* _About this exercise_:
Working from the entries below, give again each line from the first through the one containing "Price (433, 1397)", exactly and with nothing else.

* _Material for the task_:
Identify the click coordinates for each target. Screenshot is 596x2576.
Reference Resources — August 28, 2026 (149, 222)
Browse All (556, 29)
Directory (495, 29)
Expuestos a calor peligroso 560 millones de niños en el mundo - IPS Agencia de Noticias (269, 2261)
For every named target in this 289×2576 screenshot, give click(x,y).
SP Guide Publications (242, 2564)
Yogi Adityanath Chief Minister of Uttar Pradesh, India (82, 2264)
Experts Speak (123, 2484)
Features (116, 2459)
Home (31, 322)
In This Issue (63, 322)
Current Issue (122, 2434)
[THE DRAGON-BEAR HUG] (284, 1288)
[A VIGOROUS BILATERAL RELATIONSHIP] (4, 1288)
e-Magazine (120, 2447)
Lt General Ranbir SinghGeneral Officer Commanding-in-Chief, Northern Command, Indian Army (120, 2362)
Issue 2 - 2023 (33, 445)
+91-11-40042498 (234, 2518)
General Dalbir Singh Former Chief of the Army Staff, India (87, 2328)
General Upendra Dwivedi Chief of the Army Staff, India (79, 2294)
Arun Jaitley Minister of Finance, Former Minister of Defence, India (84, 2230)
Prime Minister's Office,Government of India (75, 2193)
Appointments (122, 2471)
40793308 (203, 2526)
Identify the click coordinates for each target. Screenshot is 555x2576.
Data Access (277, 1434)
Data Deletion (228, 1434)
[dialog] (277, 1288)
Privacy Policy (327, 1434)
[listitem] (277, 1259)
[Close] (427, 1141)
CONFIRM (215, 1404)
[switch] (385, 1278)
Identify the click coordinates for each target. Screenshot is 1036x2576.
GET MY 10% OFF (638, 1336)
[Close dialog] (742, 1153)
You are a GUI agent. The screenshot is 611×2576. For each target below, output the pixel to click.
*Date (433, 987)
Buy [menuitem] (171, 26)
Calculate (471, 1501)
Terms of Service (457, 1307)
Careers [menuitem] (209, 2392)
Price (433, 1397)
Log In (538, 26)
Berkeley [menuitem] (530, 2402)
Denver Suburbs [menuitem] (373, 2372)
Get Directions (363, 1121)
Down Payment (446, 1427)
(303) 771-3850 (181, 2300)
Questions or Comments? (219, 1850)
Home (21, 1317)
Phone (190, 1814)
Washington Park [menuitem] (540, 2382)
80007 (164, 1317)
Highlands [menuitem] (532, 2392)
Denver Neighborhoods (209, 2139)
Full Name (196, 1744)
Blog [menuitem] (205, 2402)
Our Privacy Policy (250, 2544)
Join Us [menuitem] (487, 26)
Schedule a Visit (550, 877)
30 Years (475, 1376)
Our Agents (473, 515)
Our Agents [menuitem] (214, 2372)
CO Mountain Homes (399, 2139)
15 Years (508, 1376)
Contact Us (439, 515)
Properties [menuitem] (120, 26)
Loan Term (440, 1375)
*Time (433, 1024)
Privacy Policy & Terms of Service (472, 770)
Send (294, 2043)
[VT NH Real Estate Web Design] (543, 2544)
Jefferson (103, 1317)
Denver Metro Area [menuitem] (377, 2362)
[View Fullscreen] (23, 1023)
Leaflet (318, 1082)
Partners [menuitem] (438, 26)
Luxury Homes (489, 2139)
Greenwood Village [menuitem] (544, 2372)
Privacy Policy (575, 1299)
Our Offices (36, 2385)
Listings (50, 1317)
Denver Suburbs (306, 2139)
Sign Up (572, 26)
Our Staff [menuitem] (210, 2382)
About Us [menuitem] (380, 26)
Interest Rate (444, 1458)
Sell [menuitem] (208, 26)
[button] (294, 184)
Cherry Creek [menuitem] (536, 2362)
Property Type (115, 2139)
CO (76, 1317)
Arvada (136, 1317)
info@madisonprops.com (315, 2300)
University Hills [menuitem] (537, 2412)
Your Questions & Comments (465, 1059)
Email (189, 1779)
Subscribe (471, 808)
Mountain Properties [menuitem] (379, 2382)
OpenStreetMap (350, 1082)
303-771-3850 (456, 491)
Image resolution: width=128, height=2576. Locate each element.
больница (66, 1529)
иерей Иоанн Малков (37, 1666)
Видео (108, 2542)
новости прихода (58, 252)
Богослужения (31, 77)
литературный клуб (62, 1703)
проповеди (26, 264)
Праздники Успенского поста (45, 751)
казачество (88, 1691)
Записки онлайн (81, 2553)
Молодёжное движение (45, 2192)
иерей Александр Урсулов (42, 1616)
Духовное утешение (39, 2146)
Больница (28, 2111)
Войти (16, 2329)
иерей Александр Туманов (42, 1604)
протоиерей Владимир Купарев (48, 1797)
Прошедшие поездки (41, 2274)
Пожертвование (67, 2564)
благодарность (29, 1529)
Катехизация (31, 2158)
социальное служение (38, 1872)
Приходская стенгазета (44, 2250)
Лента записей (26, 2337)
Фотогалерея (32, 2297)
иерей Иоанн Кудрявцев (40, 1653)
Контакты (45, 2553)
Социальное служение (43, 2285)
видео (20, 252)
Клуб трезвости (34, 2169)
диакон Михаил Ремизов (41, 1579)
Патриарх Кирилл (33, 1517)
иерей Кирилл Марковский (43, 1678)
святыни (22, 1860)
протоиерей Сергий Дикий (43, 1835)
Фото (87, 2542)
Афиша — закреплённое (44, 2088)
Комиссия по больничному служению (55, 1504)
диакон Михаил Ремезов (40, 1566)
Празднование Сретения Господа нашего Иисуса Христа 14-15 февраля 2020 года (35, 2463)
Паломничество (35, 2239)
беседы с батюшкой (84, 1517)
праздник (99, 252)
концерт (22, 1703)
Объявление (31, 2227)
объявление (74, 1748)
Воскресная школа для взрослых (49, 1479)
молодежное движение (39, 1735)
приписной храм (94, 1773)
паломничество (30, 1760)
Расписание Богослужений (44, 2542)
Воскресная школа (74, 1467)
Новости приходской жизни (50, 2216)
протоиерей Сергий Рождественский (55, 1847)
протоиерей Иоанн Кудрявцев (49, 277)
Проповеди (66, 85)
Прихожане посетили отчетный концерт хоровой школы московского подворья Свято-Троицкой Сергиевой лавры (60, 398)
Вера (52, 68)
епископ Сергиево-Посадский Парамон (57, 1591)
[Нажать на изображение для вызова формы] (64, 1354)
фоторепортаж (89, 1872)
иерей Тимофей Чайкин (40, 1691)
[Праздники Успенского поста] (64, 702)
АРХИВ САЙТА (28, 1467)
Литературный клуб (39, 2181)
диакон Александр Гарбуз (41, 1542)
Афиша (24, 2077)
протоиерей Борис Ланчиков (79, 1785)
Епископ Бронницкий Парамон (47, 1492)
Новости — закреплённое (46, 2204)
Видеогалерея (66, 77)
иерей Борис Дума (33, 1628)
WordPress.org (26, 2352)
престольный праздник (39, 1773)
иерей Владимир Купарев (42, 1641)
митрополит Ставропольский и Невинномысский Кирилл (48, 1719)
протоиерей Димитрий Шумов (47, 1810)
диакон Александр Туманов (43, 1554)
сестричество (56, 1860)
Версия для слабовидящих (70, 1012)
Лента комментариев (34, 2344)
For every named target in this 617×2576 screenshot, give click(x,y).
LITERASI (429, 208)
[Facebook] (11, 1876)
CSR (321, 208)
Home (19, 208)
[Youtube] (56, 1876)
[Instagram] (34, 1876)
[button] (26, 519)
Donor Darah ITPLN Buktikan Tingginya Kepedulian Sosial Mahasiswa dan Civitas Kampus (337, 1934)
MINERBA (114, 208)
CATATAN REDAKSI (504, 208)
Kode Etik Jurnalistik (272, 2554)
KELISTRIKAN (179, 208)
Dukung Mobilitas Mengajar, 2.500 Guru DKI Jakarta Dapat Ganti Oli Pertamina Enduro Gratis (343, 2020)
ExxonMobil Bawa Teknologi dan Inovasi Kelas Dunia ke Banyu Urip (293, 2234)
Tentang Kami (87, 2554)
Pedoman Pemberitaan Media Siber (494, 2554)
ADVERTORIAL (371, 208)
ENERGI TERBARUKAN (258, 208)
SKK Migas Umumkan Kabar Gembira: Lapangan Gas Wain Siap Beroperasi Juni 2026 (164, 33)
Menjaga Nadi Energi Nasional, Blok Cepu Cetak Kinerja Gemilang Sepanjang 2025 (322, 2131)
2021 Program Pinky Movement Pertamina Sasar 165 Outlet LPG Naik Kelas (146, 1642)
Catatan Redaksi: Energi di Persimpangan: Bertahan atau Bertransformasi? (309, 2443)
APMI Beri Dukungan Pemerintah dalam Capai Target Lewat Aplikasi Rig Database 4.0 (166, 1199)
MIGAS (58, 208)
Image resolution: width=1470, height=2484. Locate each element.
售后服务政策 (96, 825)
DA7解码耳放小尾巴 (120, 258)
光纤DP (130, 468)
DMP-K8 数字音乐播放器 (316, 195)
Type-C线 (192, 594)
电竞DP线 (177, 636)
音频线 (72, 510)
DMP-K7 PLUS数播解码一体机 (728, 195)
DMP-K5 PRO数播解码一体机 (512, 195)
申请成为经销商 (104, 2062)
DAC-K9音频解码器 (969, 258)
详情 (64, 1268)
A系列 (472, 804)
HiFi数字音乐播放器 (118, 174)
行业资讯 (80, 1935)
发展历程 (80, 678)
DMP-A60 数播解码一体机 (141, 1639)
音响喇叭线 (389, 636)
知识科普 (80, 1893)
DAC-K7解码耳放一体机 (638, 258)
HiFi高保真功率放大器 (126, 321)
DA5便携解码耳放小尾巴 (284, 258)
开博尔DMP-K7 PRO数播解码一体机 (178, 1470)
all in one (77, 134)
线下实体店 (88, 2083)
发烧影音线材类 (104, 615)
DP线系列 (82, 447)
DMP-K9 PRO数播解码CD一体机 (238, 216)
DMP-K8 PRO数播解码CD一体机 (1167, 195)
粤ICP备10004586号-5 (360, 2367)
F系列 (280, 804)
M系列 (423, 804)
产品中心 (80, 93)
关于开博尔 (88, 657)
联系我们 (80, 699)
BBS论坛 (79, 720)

* _Result of this exercise_:
Identify the click coordinates for each target. Screenshot is 596x2576.
Reference Resources — August 28, 2026 (149, 222)
Browse All (556, 29)
Directory (495, 29)
Expuestos a calor peligroso 560 millones de niños en el mundo - IPS Agencia de Noticias (269, 2261)
For every named target in this 289×2576 screenshot, give click(x,y).
SP Guide Publications (242, 2564)
Yogi Adityanath Chief Minister of Uttar Pradesh, India (82, 2264)
Experts Speak (123, 2484)
Features (116, 2459)
Home (31, 322)
In This Issue (63, 322)
Current Issue (122, 2434)
[THE DRAGON-BEAR HUG] (284, 1288)
[A VIGOROUS BILATERAL RELATIONSHIP] (4, 1288)
e-Magazine (120, 2447)
Lt General Ranbir SinghGeneral Officer Commanding-in-Chief, Northern Command, Indian Army (120, 2362)
Issue 2 - 2023 (33, 445)
+91-11-40042498 (234, 2518)
General Dalbir Singh Former Chief of the Army Staff, India (87, 2328)
General Upendra Dwivedi Chief of the Army Staff, India (79, 2294)
Arun Jaitley Minister of Finance, Former Minister of Defence, India (84, 2230)
Prime Minister's Office,Government of India (75, 2193)
Appointments (122, 2471)
40793308 (203, 2526)
Identify the click coordinates for each target. Screenshot is 555x2576.
Data Access (277, 1434)
Data Deletion (228, 1434)
[dialog] (277, 1288)
Privacy Policy (327, 1434)
[listitem] (277, 1259)
[Close] (427, 1141)
CONFIRM (215, 1404)
[switch] (385, 1278)
Identify the click coordinates for each target. Screenshot is 1036x2576.
GET MY 10% OFF (638, 1336)
[Close dialog] (742, 1153)
You are a GUI agent. The screenshot is 611×2576. For each target below, output the pixel to click.
*Date (433, 987)
Buy [menuitem] (171, 26)
Calculate (471, 1501)
Terms of Service (457, 1307)
Careers [menuitem] (209, 2392)
Price (433, 1397)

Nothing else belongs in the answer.